Macy's (M) closed 2018 with fourth-quarter numbers that were in line with holiday sales and guidance released in mid-January. It also announced further restructuring and management layoffs but provided few details. While Macy’s fourth-quarter results were typically messy ($97 million in restructuring plus other charges), its revenue of $8.70 billion and pro-forma operating income of $1.05 billion nearly matched our estimates of $8.65 billion and $1.06 billion, respectively. However, Macy’s comparable owned plus licensed sales of 0.7% in the fourth quarter did not meet pre-holiday sales expectations. We believe it will need to engage in significant discounting to move unsold holiday merchandise, likely depressing gross margins in early-2019. As Macy’s guidance of flat to 1% comparable sales in 2019 is in line with our expectation of 0.5% comparable sales for 2019, we do not expect to change our fair value estimate. We maintain our view that Macy’s lacks a moat and faces significant online and off-price competition. We view its shares as modestly undervalued.

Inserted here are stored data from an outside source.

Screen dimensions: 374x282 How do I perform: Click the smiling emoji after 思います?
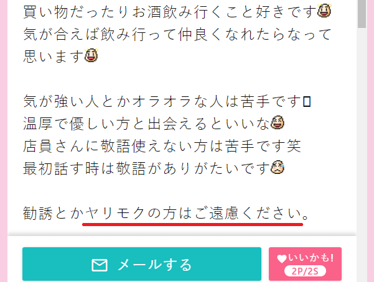click(91, 55)
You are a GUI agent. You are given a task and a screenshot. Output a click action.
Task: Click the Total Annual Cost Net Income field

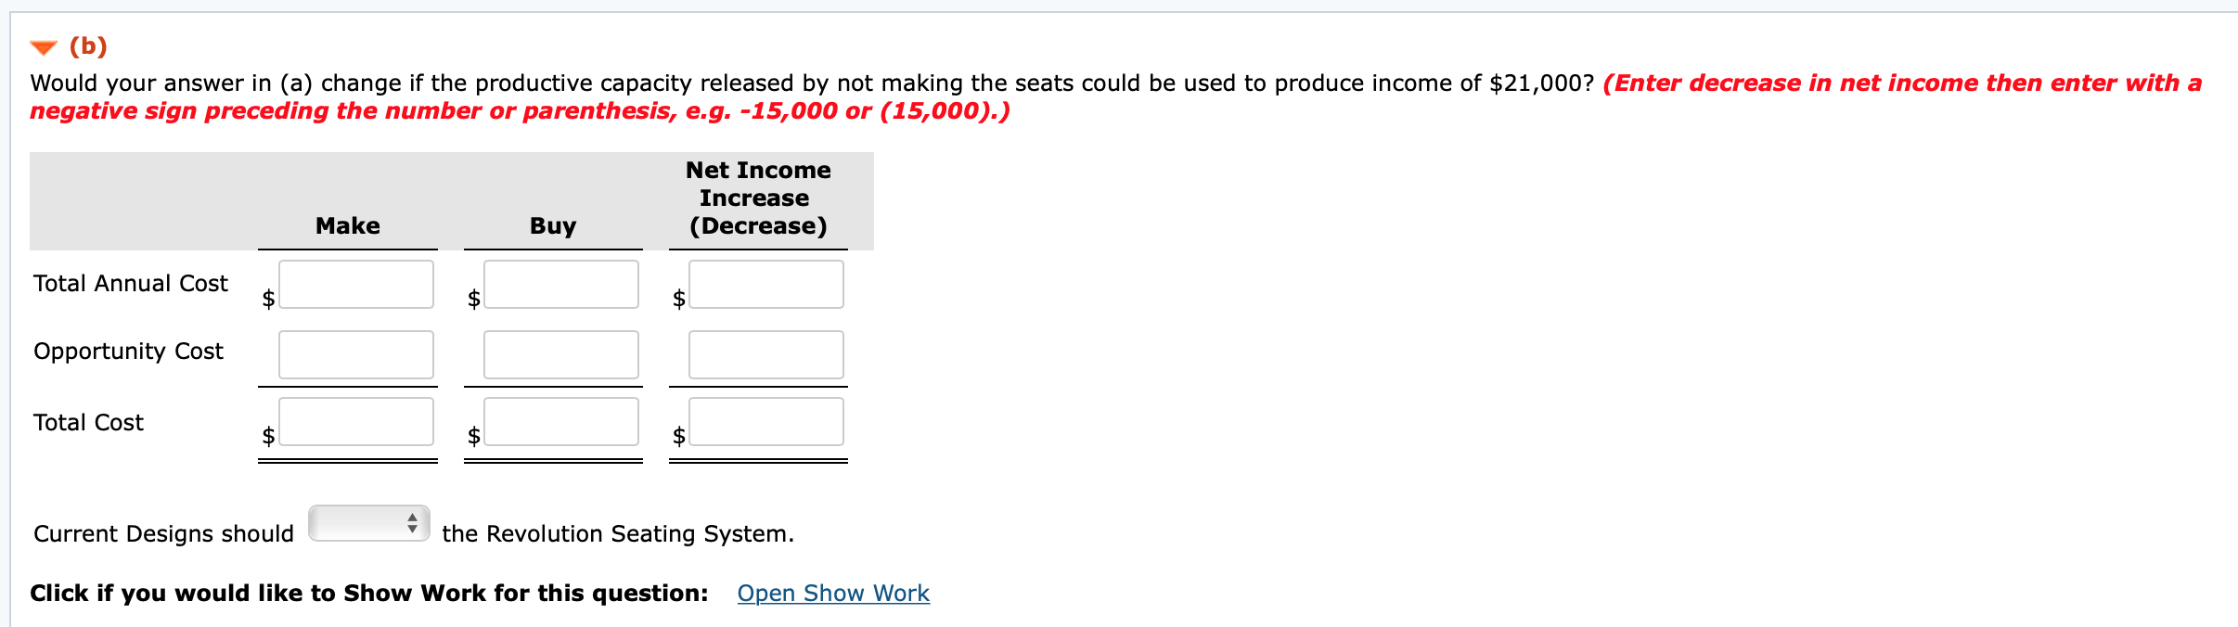click(x=765, y=284)
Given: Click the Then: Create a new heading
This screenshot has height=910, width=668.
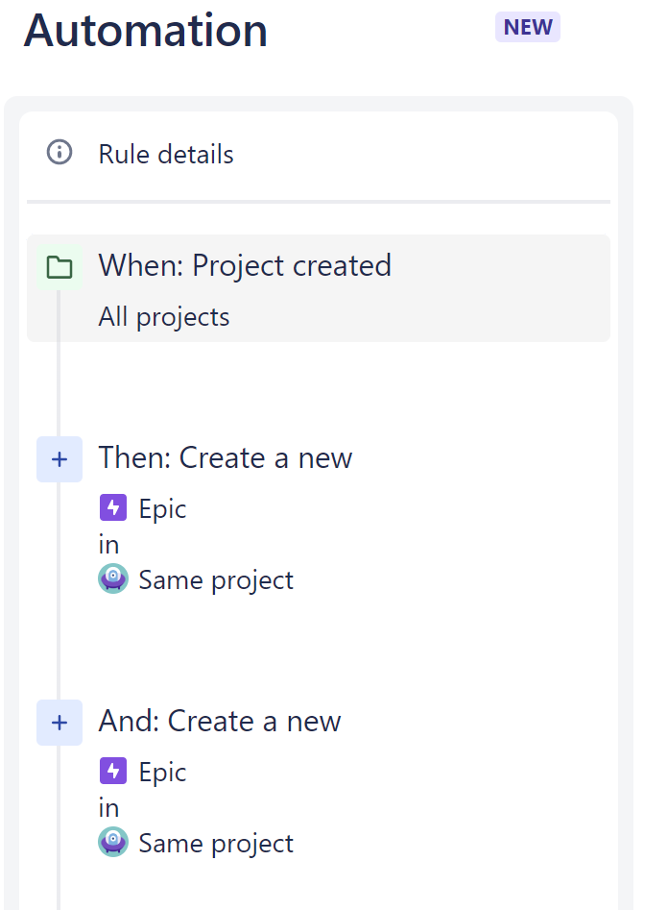Looking at the screenshot, I should [x=226, y=458].
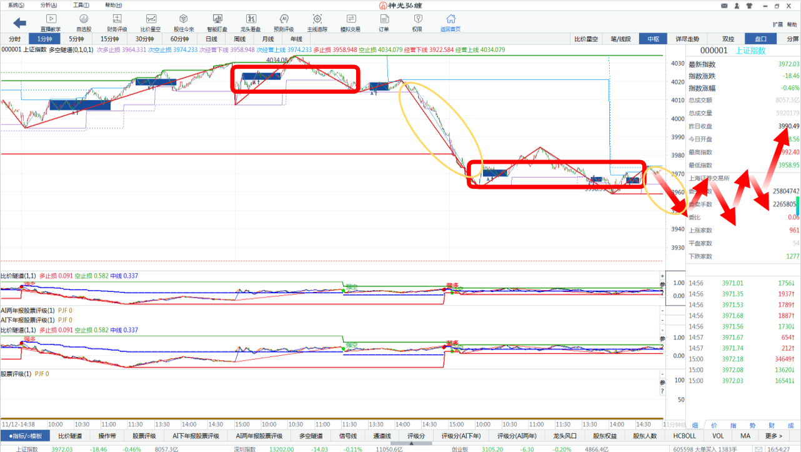This screenshot has width=801, height=452.
Task: Open the ●指标/○模板 selector
Action: (x=25, y=436)
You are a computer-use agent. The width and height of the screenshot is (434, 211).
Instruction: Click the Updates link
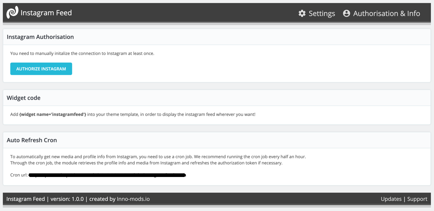(391, 199)
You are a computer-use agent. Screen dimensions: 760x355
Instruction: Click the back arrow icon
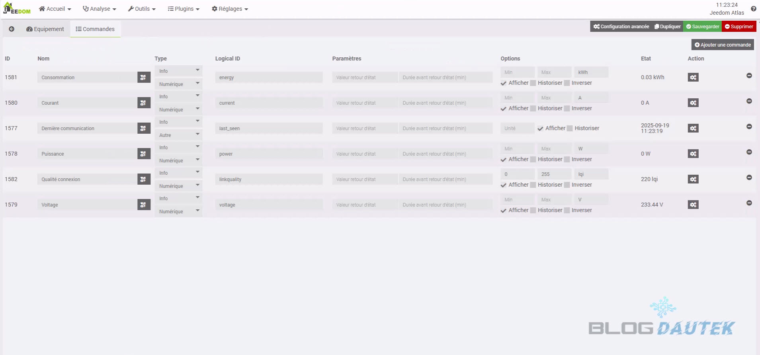[x=12, y=29]
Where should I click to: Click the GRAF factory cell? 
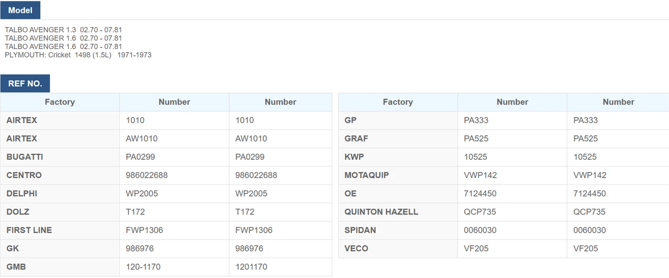click(356, 139)
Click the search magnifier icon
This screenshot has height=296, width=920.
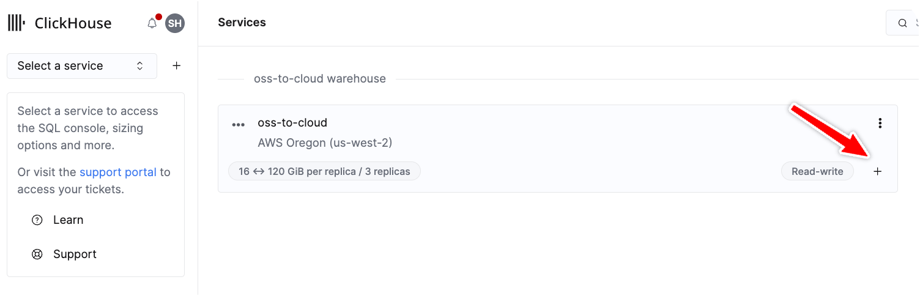point(902,23)
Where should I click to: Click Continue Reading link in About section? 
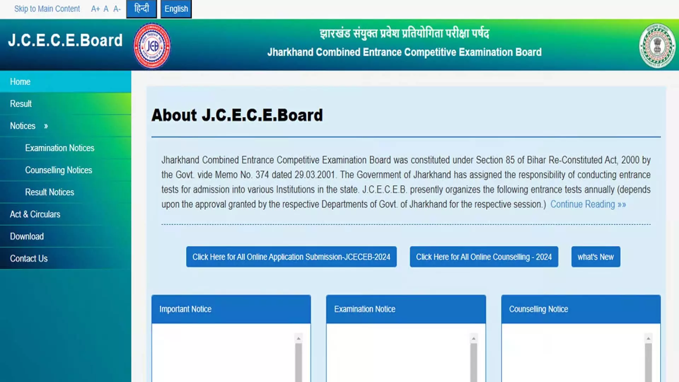[x=588, y=204]
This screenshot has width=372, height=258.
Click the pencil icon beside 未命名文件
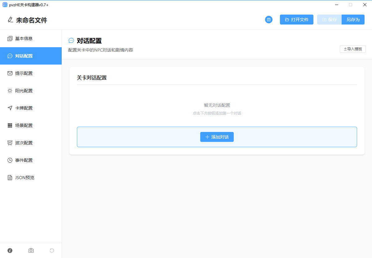[11, 20]
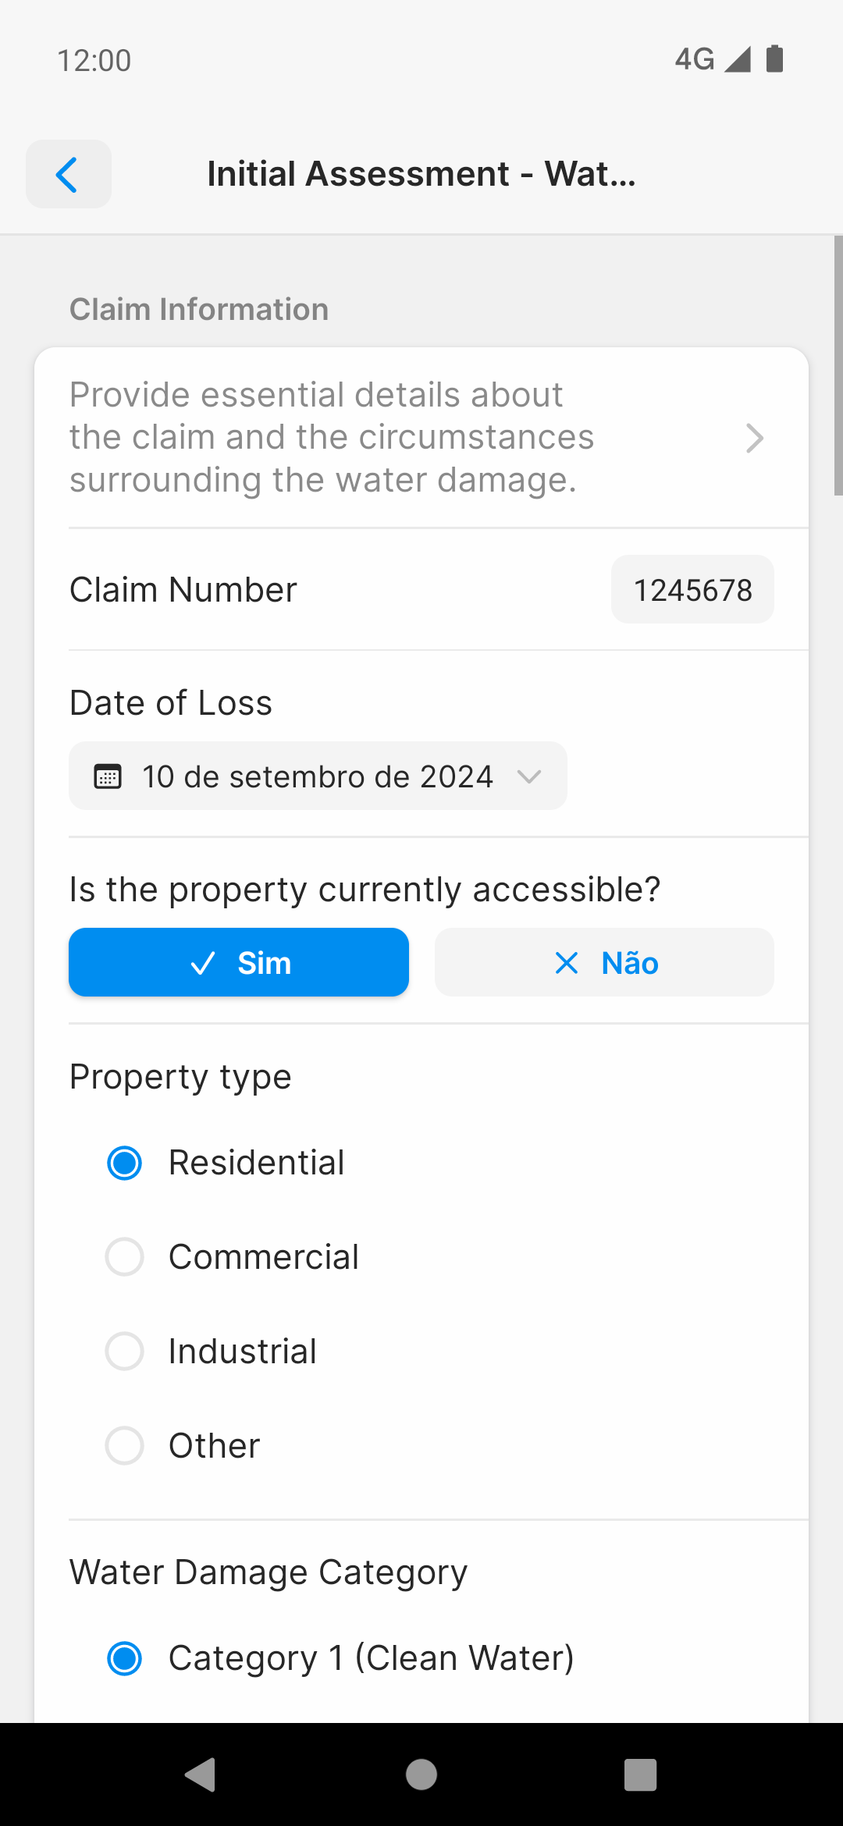Tap the Android recent apps square

(640, 1774)
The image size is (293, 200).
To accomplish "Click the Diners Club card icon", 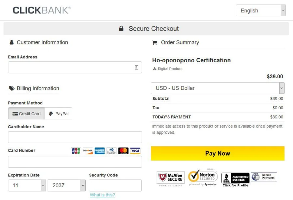I will pyautogui.click(x=111, y=151).
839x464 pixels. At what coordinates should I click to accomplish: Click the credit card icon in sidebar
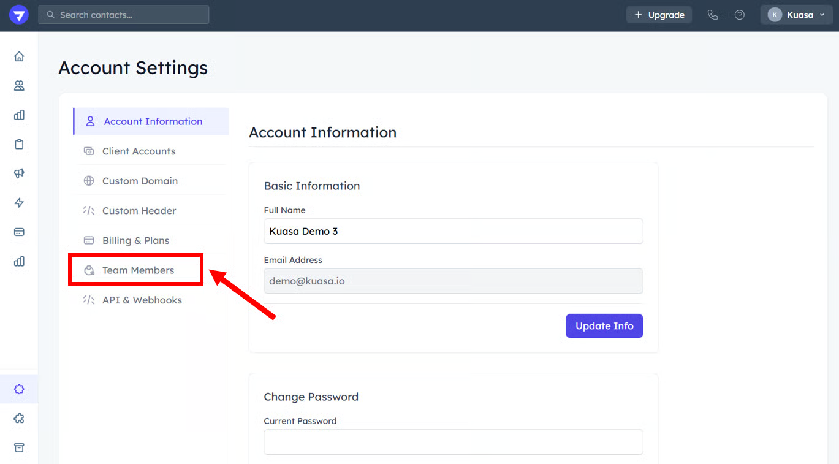19,232
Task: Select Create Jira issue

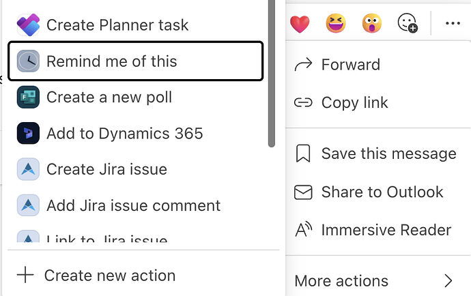Action: click(x=106, y=169)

We believe Macy’s continues to suffer from declining mall traffic. While the firm has plans to deal with declining sales, including increased digital capabilities, store remodeling, and expansion of its off-price Backstage concept, its hundreds of stores in lower-tier malls continue to lose customers. On its earnings call, Macy’s mentioned that just 25% of its stores produce two thirds of its physical retail sales. This information tracks data from Coresight Research that 20% of America’s malls produce 72% of total mall sales. While Macy’s is investing in its best stores, we are unclear on its plans for the others. We view cost-cutting as positive but believe more aggressive action is necessary. Macy’s could close underperforming stores, but we do not anticipate the company will do so in the foreseeable future. We maintain our view that Macy’s competitive situation is poor and that it lacks a competitive moat.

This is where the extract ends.